Below are some records. Return exactly the lines from the one containing "Choose the Dog style option" through the one containing "the post text", both included, and only those.

- **Data for processing**:
____

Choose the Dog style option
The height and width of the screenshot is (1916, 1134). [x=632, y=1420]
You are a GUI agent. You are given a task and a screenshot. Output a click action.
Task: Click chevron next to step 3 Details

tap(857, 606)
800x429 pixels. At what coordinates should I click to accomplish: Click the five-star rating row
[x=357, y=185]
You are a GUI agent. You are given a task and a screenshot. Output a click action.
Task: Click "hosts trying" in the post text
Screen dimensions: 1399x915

____

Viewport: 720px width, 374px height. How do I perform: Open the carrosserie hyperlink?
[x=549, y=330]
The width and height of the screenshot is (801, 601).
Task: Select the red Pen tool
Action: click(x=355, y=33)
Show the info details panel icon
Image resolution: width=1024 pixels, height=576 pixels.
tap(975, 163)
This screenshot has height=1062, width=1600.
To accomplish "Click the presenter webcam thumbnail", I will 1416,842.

____

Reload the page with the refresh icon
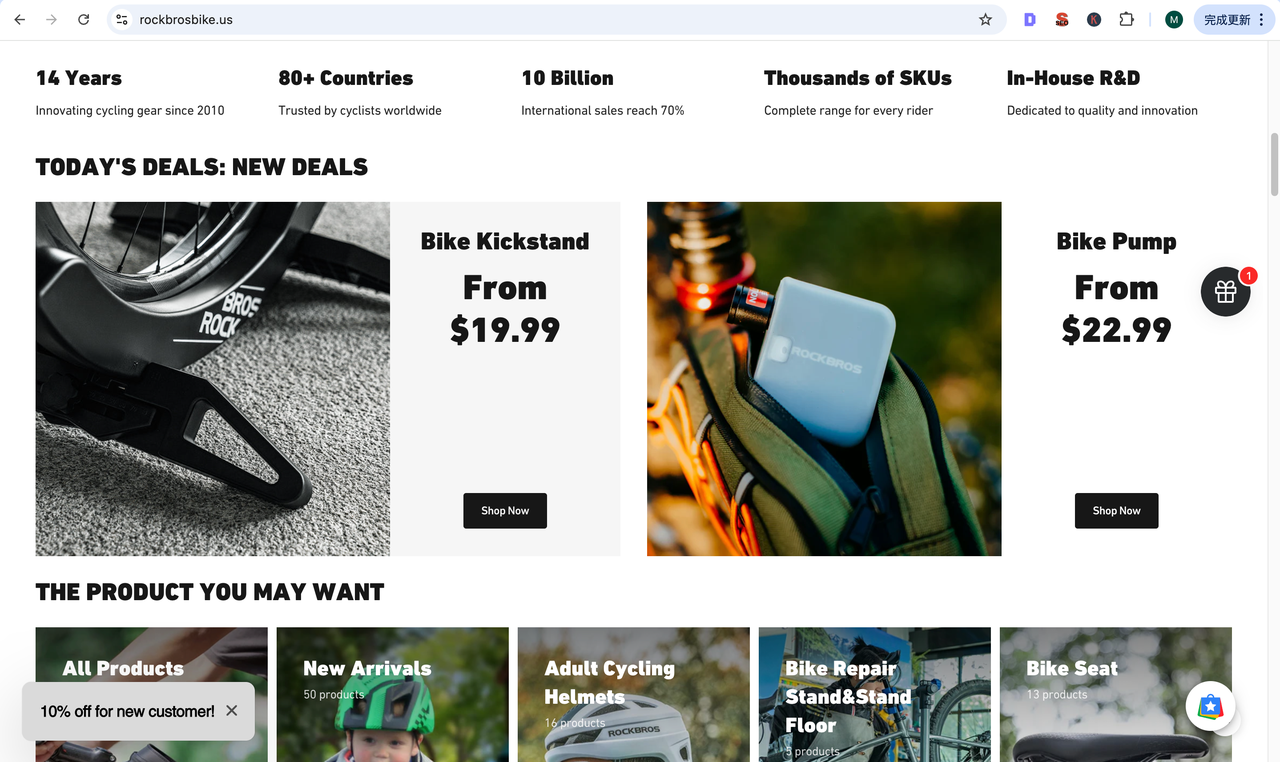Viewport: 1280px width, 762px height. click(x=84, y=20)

____

- **Task output**:
Choose the Dog style option
The height and width of the screenshot is (1916, 1134). [x=632, y=1420]
You are a GUI agent. You are given a task and a screenshot. Output a click action.
Task: Click chevron next to step 3 Details

tap(857, 606)
800x429 pixels. At what coordinates should I click to accomplish: Click the five-star rating row
[x=357, y=185]
You are a GUI agent. You are given a task and a screenshot. Output a click action.
Task: Click "hosts trying" in the post text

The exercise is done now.